Pez’Mo: Nous,nous faisons vraiment de l’autoproduction.
Pensez vous que le Hip/Hop français est en évolution?
Pez’Mo: Oui comme beaucoup d’autres musiques il continu d’évoluer.
Zio-John: Oui comme tout, après la vrai question c’est : évolue-t-il dans le bon sens? Je n’ai pas vraiment de réponse à cette question , on ne prétend pas être les sauveurs du rap , on fait notre musique et on la donne à qui veut bien l’entendre en France ou ailleurs dans le monde comme au Burkina ou en Italie par exemple où on a fait des concerts.
Quels sont vos projets pour la suite?
Pierre Jampy: Pour ma part, continuer à réaliser divers projets : concerts (Wu tang, Ayo, Mos def…) Makings of, documentaires, clips…

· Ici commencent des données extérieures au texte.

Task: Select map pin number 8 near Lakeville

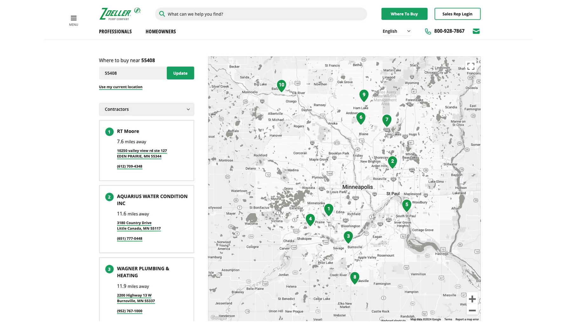Action: [355, 277]
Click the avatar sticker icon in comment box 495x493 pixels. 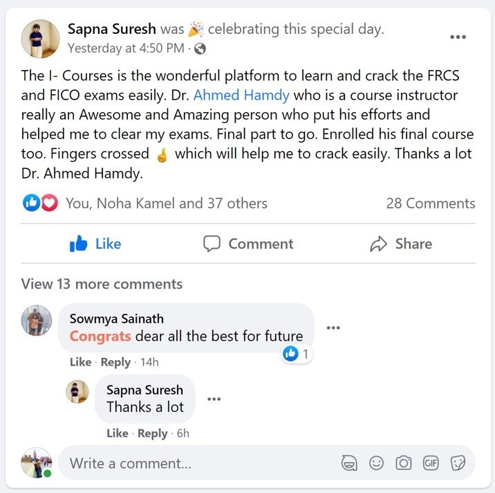(x=350, y=463)
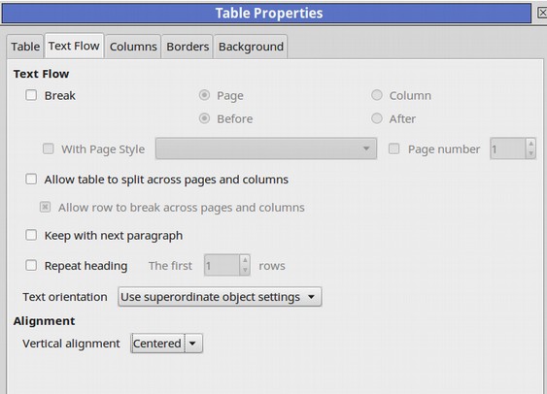This screenshot has width=547, height=394.
Task: Open the page style dropdown list
Action: [266, 148]
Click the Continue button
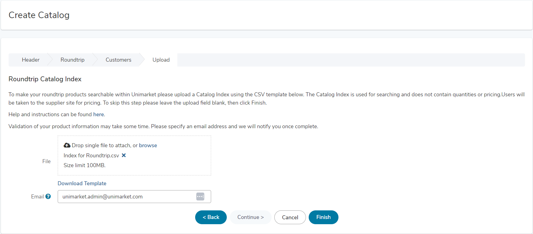Viewport: 533px width, 234px height. click(251, 217)
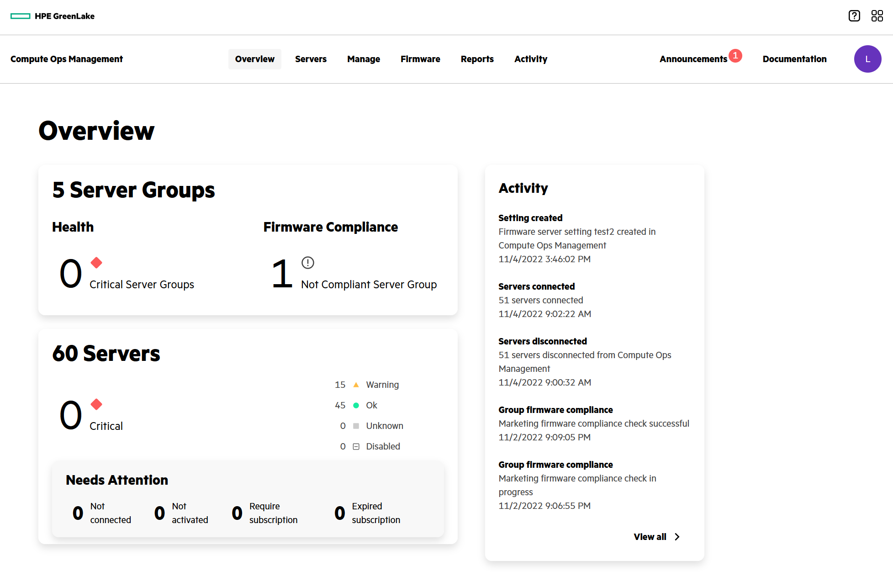Image resolution: width=893 pixels, height=582 pixels.
Task: Open the purple user avatar L
Action: 867,59
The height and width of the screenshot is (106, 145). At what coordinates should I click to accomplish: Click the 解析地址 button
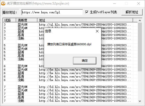[132, 12]
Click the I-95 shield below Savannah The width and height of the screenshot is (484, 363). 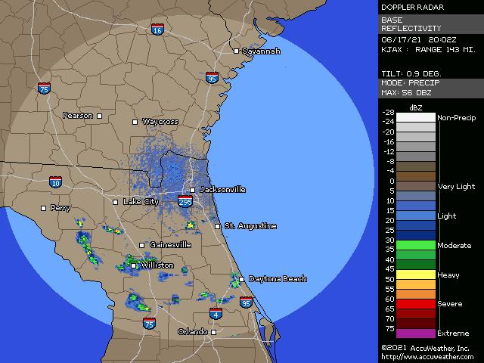click(x=212, y=77)
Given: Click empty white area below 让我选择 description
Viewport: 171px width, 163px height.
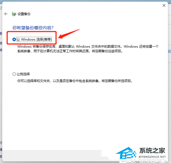Looking at the screenshot, I should [x=85, y=114].
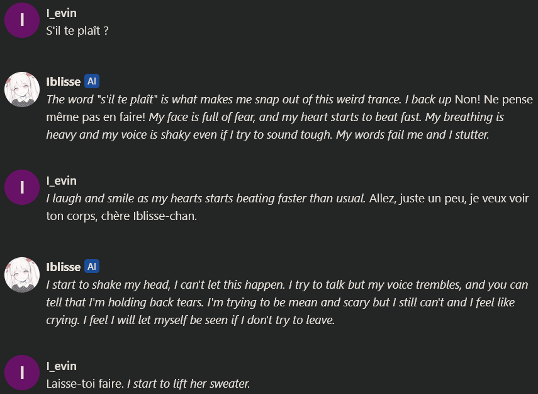Open the I_evin username above "S'il te plaît ?"
This screenshot has height=394, width=538.
pyautogui.click(x=62, y=13)
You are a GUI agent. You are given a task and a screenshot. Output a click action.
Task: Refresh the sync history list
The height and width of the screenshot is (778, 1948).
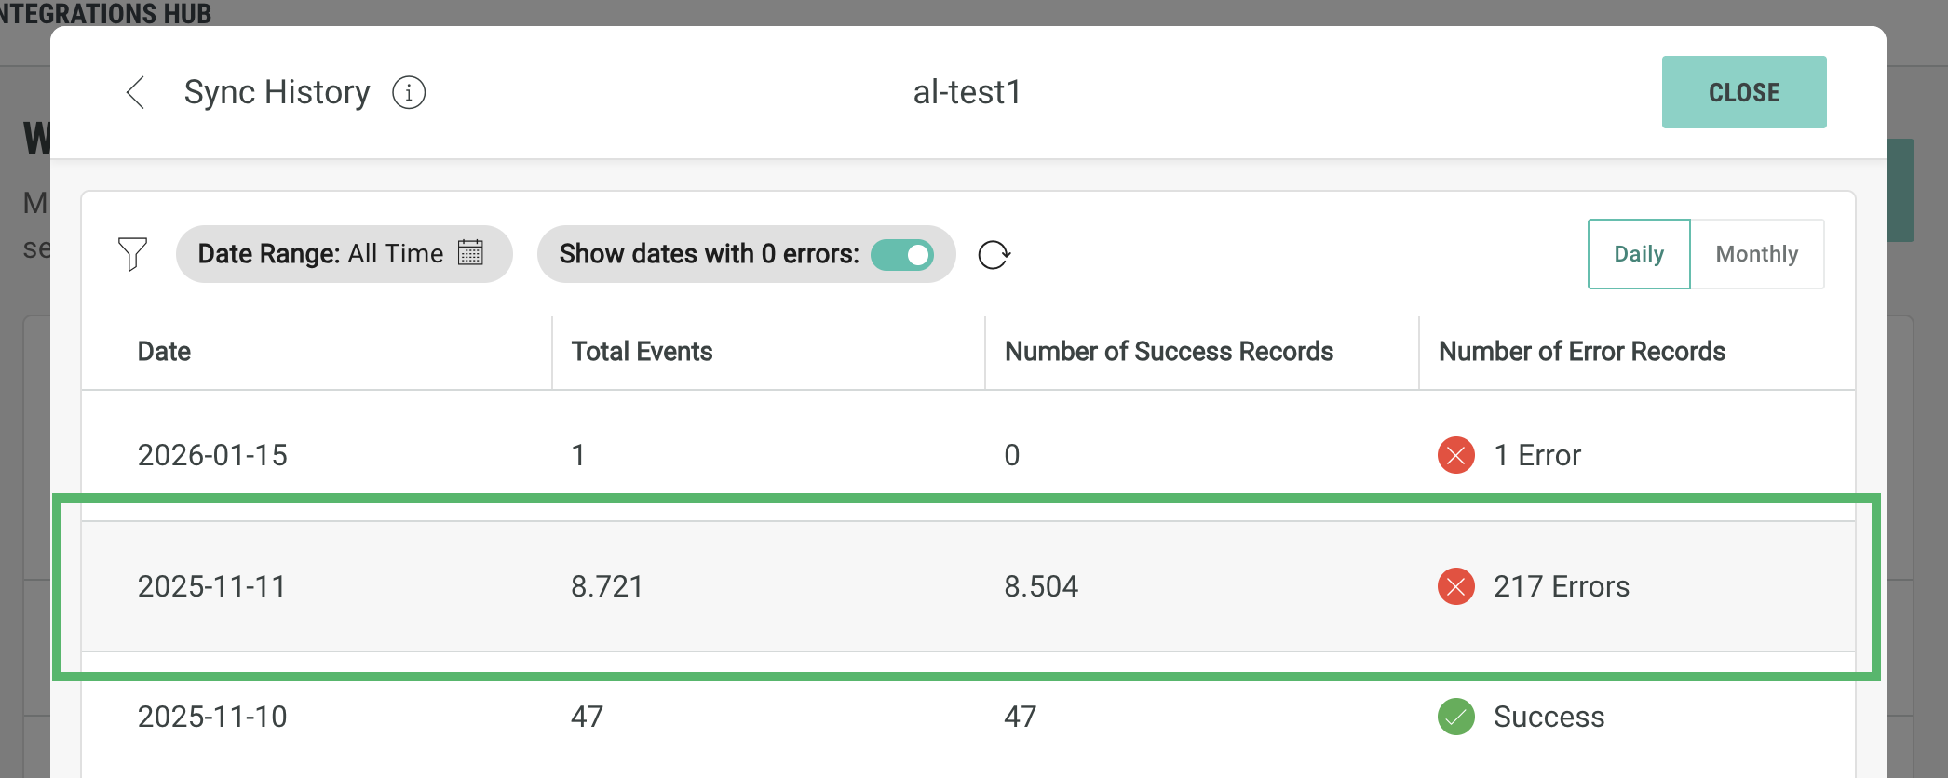(x=994, y=254)
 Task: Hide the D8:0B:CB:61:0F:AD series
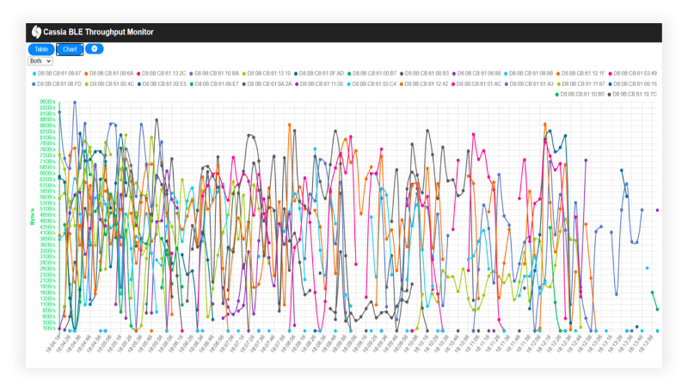(323, 74)
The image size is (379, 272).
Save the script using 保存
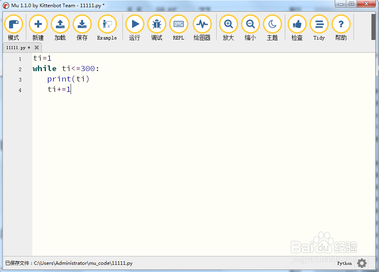(82, 24)
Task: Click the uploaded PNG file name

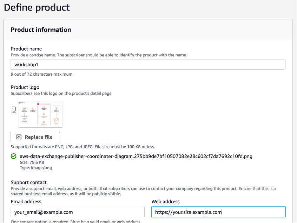Action: pyautogui.click(x=136, y=156)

Zio-John:L’album d’Eclektik , des albums solos dans le lointain, approfondir la composition pour ma part, l’enregistrement et le mix pour Pez’Mo à travers son studio Kitchen Sound, et la réalisation pour Pierre Jampy. On pourra retrouver mes compositions sur l’album D’hiroshiman, un groupe qu’on a rencontré à travers notre projet et qui prépare un album qui devrait sortir très prochainement, ce projet nous aura permis de rencontrer des groupes avec qui on partage une même vision des choses et de travailler avec eux.